Just to leave no one wondering what Malcolm was all about, the show came right out and said it:
Malcolm: "Most of us have been dreaming of this day for years. The day we leave childhood and achieve independence. But even if we move thousands of miles away, there's no escape. Our families are coming with us. They'll be with us forever, in our habits, our gestures, and in the choices we make. So, we'll never be set free. We'll never be alone."
"The choices we make": There was a basic life-changing choice to be made in the Pilot episode, and another one in this finale, both involving Malcolm and Lois. On the face of it, Lois imposes the choice on Malcolm; in reality, she faces him with a challenge, and, after much railing, Malcolm accepts the challenge. In the Pilot, the challenge was easy to understand. Here, it takes a lot of stretching of facts to buy into the way Lois frames the challenge. For starters, Malcolm is going into Nuclear Biology ("College Recruiters"), yet Lois has him starting out as district attorney. Then there's the surprising view of what awaits Malcolm at Harvard: "Now you're going to learn what it's like to sweep floors and bust your ass and accomplish twice as much as the kids around you, and it won't mean anything, because they will still look down on you. And you will want so much for them to like you, and they won't. And it will break your heart!"

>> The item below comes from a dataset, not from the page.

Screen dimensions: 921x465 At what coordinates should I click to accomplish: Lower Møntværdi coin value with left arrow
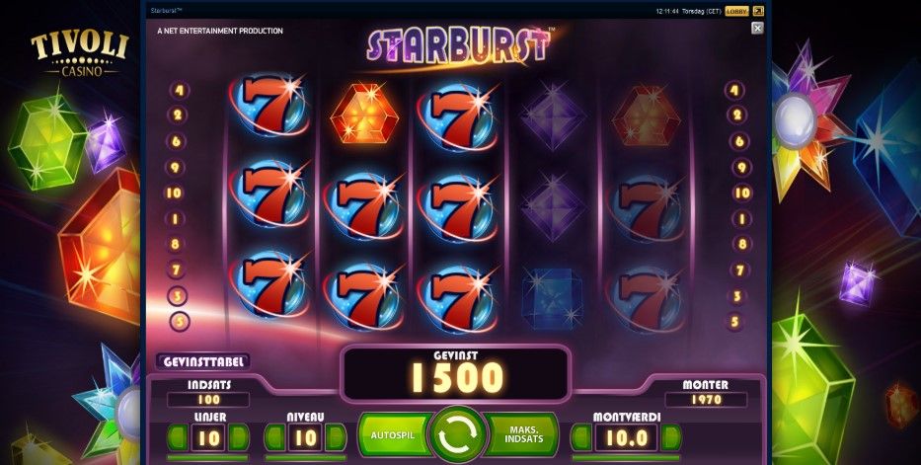582,438
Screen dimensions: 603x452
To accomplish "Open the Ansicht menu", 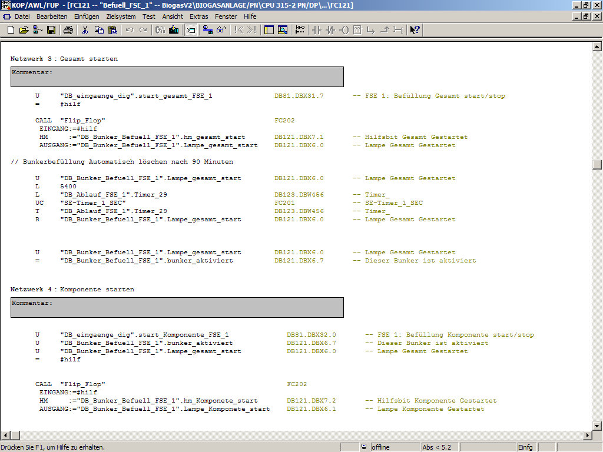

"It won't mean anything" is quite a stretch. Sure enough, a poor kid working his way through Harvard will be looked down on by the rich kids, and Malcolm does have a streak of vanity that will make that disdain sting. But if he indeed outshines everyone and finishes first in his class, his Harvard degree will be a ticket to brilliant success, and that can take a lot of the sting out of class snobbishness. What's at work here is a total reversal of Lois' motives for making Malcolm go the brainiac route. In the Pilot, Malcolm didn't want to be a Krelboyne. Lois chose the gifted class purely for reasons of personal advancement: "You don't understand the world yet. Sweetie, life does not give you a lot of chances to move up." As for making common cause with the humble folk: "Any kid who makes fun of you is a creepy little loser who will end up working in a car wash." What starts out as a plan for joining the elite ends in a stirring outcry against the vanity of elitist ambitions. Why the drastic change? Perhaps it's a rethinking of what it means to be successful, a reading hinted at by the figure of the absurdly egotistical millionaire entrepreneur who delivers the graduation speech.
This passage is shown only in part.